Do buyers initiate new supplier relationships with the long term in mind or is it simply a price issue? There are lots of opinions on this, and obviously every situation is different.
Proficient Sourcing deals with situations involving custom manufacturing of parts, assemblies, and occasionally building complete equipment for others. We believe there are indisputable benefits to long term supplier-buyer relationships in most situations. Getting there, however, is problematic due to the difficulty of initial selection, even if developing long-term, strategic relationships is desired.
We have often commented on the issue of initial supplier selection, and believe there is great opportunity available for the interested procurement professional. The content below is an update of an earlier newsletter, and recently we created a white paper, “Build a Better Supply Chain with your Key Suppliers” that deals with some of the factors involved:
On occasion we observe an obsession with price; obviously a vital part of any supplier relationship and an essential metric for sure. However, in several metalworking situations, we’ve found competition bidding on work with pricing less than the purchase cost of the materials involved. This means the company may have an existing inventory or is using off-fall from some other work. While it’s a good deal for the buyer, we wonder what happens if and when time erodes those advantages? The buyer may then have a big problem.

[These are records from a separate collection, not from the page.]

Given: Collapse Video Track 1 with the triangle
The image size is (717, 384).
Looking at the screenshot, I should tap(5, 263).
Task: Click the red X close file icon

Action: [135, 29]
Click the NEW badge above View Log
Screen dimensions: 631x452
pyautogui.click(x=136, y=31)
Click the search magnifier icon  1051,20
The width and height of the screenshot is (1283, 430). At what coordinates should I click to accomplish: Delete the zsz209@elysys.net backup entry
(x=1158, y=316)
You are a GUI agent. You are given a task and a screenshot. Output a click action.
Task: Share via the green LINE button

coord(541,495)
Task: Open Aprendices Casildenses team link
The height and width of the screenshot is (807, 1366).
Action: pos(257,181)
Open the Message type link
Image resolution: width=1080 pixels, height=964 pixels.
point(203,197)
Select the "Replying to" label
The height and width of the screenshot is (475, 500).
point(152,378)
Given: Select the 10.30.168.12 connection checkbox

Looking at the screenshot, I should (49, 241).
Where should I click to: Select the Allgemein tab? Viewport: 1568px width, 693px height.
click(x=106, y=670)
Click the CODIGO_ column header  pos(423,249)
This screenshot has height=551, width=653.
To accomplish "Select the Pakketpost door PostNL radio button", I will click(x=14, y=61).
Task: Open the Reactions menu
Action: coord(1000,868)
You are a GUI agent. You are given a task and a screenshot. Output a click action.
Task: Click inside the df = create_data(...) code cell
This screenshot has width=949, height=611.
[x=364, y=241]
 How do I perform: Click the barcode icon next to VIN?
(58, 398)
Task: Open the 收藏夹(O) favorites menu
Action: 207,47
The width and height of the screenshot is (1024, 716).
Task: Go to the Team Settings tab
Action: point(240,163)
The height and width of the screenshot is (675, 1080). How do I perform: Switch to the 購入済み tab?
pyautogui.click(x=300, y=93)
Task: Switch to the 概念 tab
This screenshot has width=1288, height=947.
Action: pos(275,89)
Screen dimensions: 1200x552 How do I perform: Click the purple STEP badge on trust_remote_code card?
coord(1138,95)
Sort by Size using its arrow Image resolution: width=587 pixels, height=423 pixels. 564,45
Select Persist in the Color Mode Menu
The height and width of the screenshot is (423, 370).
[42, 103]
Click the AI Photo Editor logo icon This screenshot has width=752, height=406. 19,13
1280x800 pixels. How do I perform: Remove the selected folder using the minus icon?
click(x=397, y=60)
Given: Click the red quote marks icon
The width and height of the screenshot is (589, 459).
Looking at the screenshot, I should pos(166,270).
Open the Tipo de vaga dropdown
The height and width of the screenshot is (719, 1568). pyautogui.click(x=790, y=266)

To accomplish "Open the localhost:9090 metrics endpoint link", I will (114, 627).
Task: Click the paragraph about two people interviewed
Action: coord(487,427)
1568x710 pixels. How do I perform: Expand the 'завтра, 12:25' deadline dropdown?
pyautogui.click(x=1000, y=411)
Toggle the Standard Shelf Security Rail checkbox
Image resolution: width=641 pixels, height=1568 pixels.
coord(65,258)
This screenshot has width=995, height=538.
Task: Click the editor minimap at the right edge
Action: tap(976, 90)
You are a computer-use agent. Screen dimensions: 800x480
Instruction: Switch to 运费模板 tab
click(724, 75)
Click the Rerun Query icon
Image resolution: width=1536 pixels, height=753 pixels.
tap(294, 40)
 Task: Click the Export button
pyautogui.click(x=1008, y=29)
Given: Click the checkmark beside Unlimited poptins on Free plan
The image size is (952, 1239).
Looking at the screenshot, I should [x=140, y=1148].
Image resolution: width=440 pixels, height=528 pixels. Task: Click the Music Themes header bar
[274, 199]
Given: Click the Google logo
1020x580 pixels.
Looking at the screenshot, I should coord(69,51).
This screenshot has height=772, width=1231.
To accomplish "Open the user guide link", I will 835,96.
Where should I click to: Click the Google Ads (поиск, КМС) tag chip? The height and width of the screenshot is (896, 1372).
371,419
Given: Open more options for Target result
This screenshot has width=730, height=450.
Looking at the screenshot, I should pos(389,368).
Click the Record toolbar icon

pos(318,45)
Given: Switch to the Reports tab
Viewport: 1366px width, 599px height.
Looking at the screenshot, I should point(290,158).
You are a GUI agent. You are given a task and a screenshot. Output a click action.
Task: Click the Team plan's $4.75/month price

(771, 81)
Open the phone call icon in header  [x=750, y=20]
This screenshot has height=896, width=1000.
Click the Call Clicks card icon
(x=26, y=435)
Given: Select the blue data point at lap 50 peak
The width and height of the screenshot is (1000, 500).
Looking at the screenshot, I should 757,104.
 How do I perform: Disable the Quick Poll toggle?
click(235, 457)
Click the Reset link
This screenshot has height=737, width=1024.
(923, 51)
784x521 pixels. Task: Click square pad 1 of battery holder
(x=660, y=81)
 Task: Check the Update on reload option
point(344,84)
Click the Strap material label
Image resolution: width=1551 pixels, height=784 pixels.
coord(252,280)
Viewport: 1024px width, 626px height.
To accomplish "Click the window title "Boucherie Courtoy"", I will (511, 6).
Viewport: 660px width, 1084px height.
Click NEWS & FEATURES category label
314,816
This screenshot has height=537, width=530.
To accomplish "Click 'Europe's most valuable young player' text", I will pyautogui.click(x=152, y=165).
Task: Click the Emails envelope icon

We found a London-based company Old St Labs that gives thoughtful comments on the potential longer-term value of supplier-buyer relationships:
Think of suppliers as essential investors in your business venture. Not only can these suppliers create quality products and store them at affordable rates, which in turn can expand your business; but, they can also be the key factor in a business’s failure if they fail to meet expected deadlines or produce bad quality products.
What Benefits do Suppliers Bring
- Satisfaction through high quality finished products, which results in higher customer satisfactory rates. This also decreases overhead costs as businesses are less likely to have to refund customers for returns.
- Timely delivery, which increases the customer’s satisfaction and their reliability in the business.
- Lower overhead costs from consistently offering fair pricing, timely delivery and their knowledge of your particular industry. So long as your fair with your supplier and they’re fair with you, they continue getting business and your business continues to grow.
The Importance of Supplier Innovation
Lastly, and most importantly, suppliers indirectly grow businesses through innovation. Most businesses struggle to keep up with the changes in their customers’ needs and wants. Most businesses put a handle on these changes by offering ways for customers to interact and give feedback on their products and services. In the wake of social media, many businesses offer customers the platform to give feedback whether good or bad in a public forum. They also offer customer surveys following customer service phone calls or emails to get an idea of what the customer needs. However, the most untapped source that could hold the key to containing all of these answers is your supplier.
We think it ‘s appropriate to be suspicious of pricing too good to be true over the long haul—unless your needs are short term. Just beware: ultimately you may be sacrificing those overall benefits you may value in long term relationships.